▸ **Recorded information**
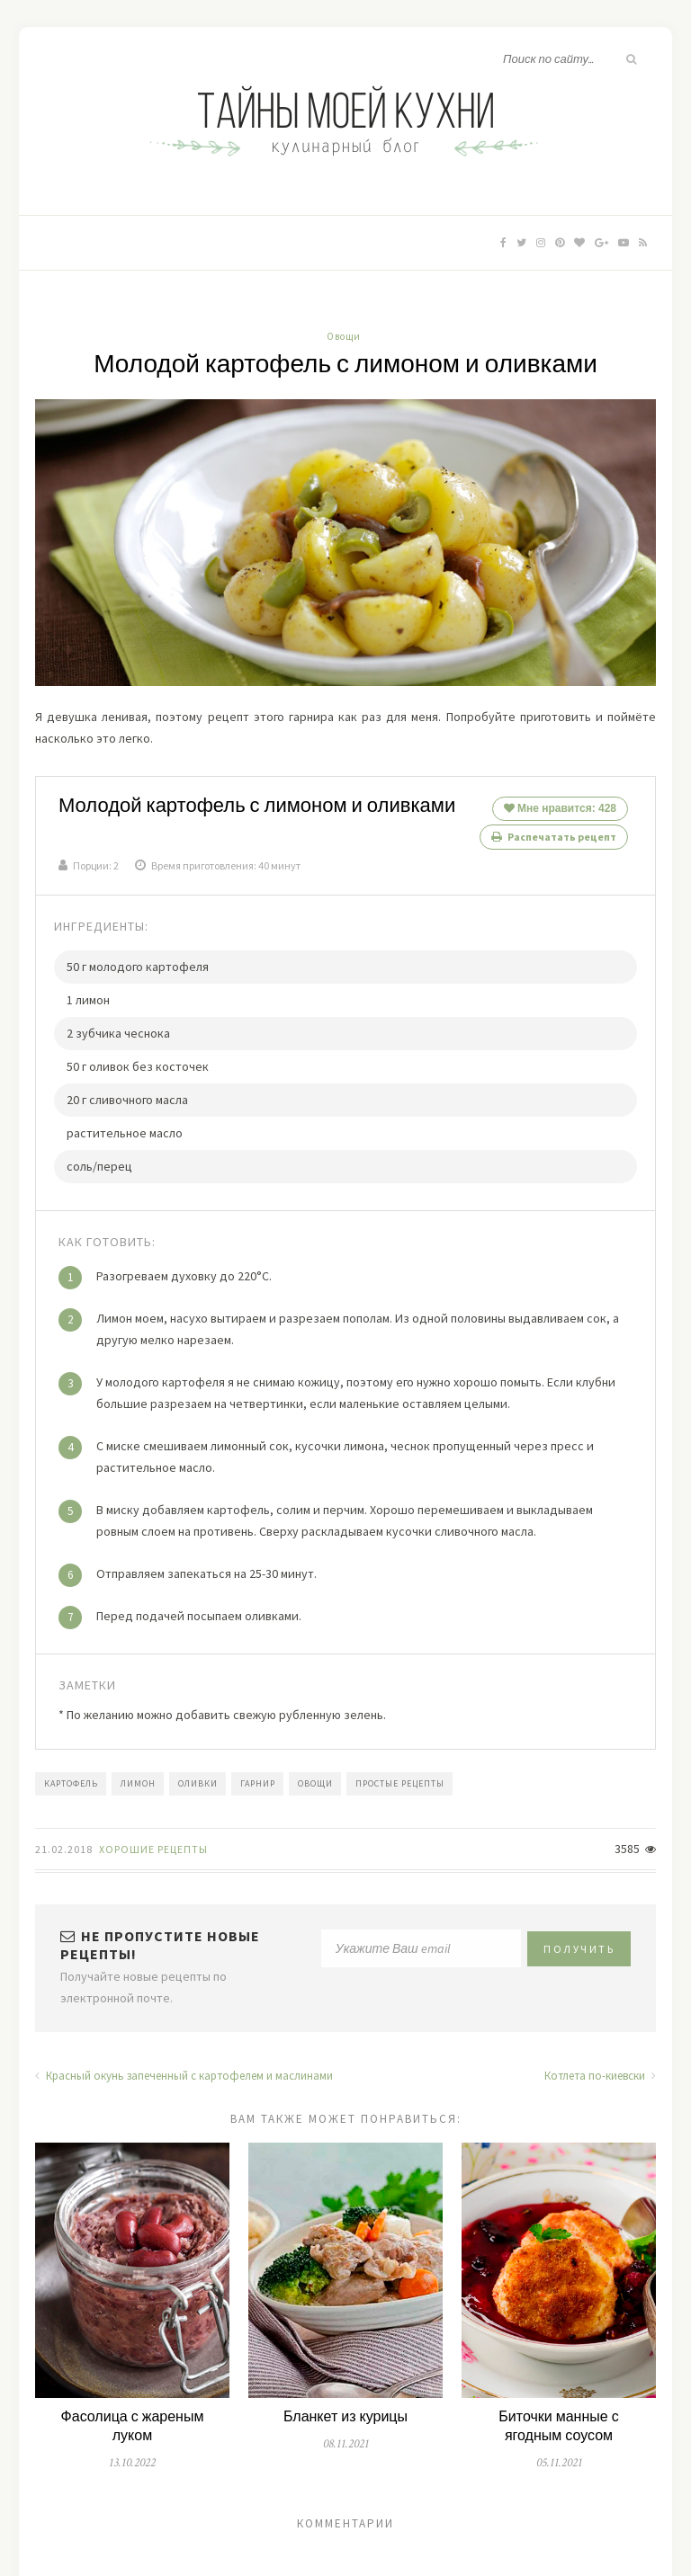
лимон (138, 1774)
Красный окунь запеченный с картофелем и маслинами (184, 2066)
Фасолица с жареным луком (132, 2418)
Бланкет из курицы (345, 2408)
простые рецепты (399, 1774)
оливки (198, 1774)
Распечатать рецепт (553, 836)
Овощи (344, 336)
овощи (315, 1774)
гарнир (257, 1774)
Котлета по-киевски (600, 2066)
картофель (71, 1774)
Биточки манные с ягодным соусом (558, 2418)
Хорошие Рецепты (153, 1840)
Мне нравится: (560, 808)
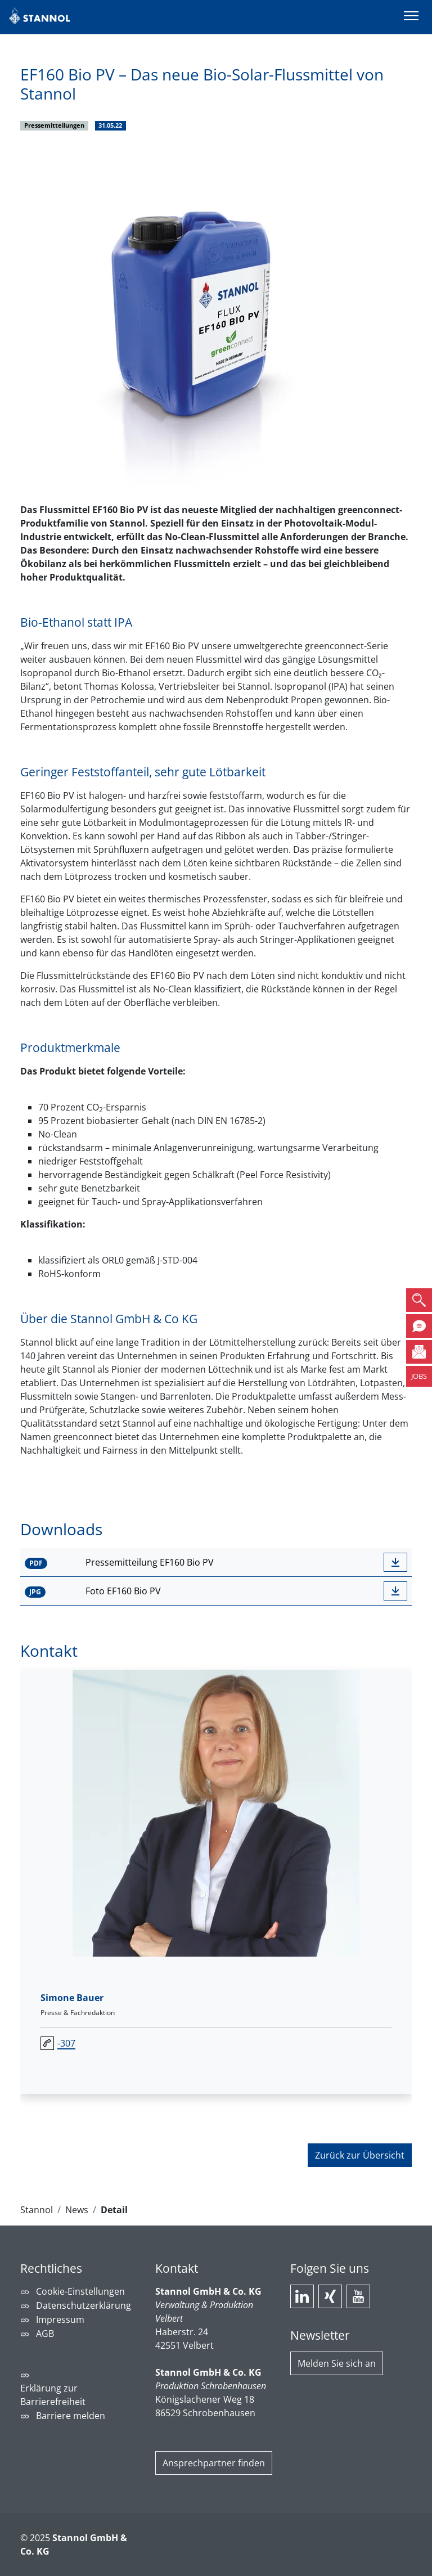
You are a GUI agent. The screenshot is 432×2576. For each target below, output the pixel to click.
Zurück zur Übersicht (359, 2155)
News (76, 2210)
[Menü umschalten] (411, 17)
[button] (419, 1300)
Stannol (36, 2210)
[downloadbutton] (395, 1562)
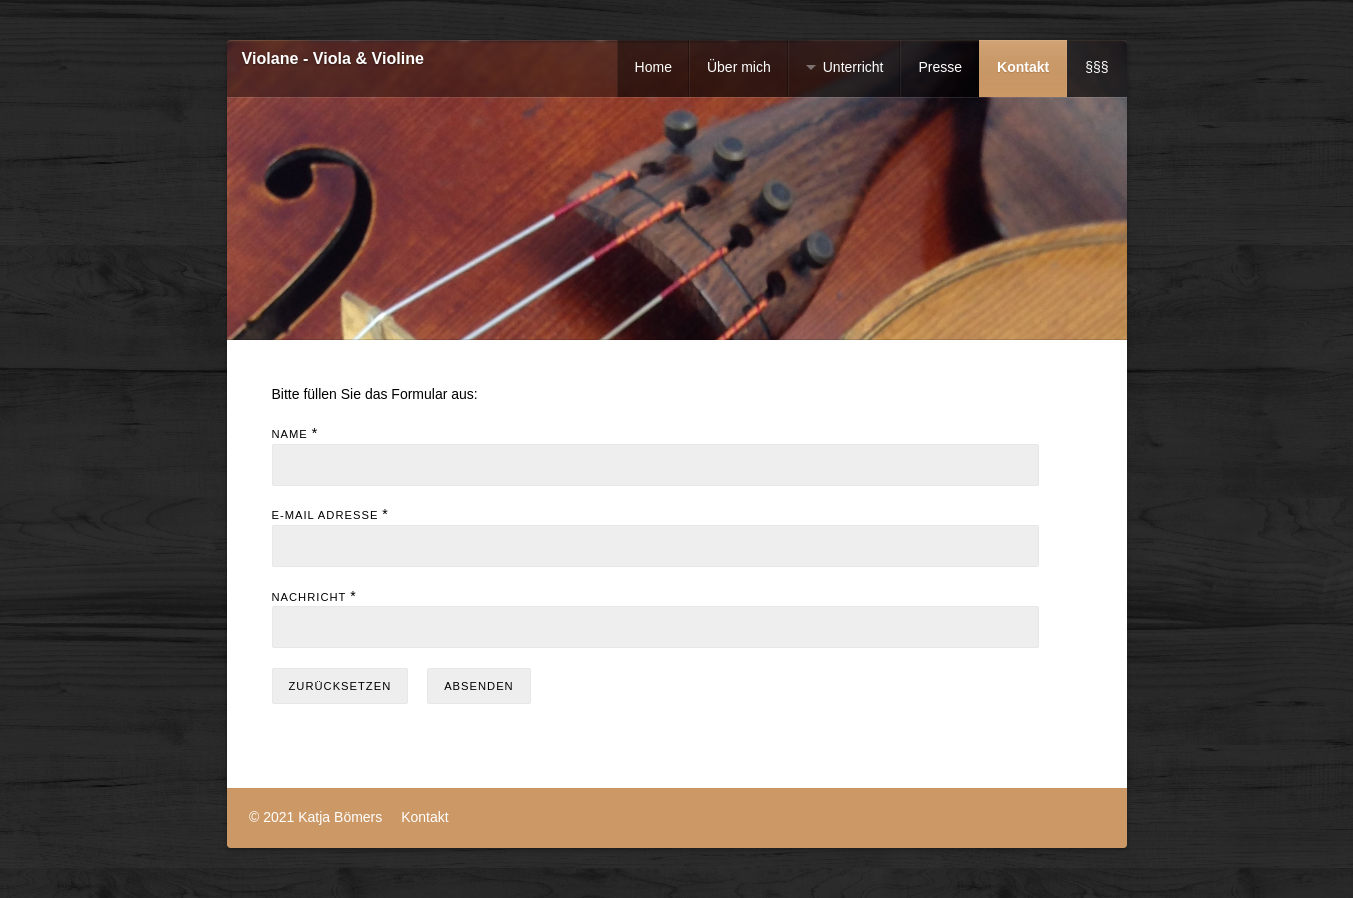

▸ **Problem to work on**
Convert the data above into a JSON list of strings with one string per line, skipping any blank lines. Leave the pictures out of the list.

▸ **Answer to the exercise**
[
  "лимон (138, 1774)",
  "Красный окунь запеченный с картофелем и маслинами (184, 2066)",
  "Фасолица с жареным луком (132, 2418)",
  "Бланкет из курицы (345, 2408)",
  "простые рецепты (399, 1774)",
  "оливки (198, 1774)",
  "Распечатать рецепт (553, 836)",
  "Овощи (344, 336)",
  "овощи (315, 1774)",
  "гарнир (257, 1774)",
  "Котлета по-киевски (600, 2066)",
  "картофель (71, 1774)",
  "Биточки манные с ягодным соусом (558, 2418)",
  "Хорошие Рецепты (153, 1840)",
  "Мне нравится: (560, 808)",
  "You are a GUI agent. The screenshot is 432×2576. For each target below, output the pixel to click.",
  "Zurück zur Übersicht (359, 2155)",
  "News (76, 2210)",
  "[Menü umschalten] (411, 17)",
  "[button] (419, 1300)",
  "Stannol (36, 2210)",
  "[downloadbutton] (395, 1562)"
]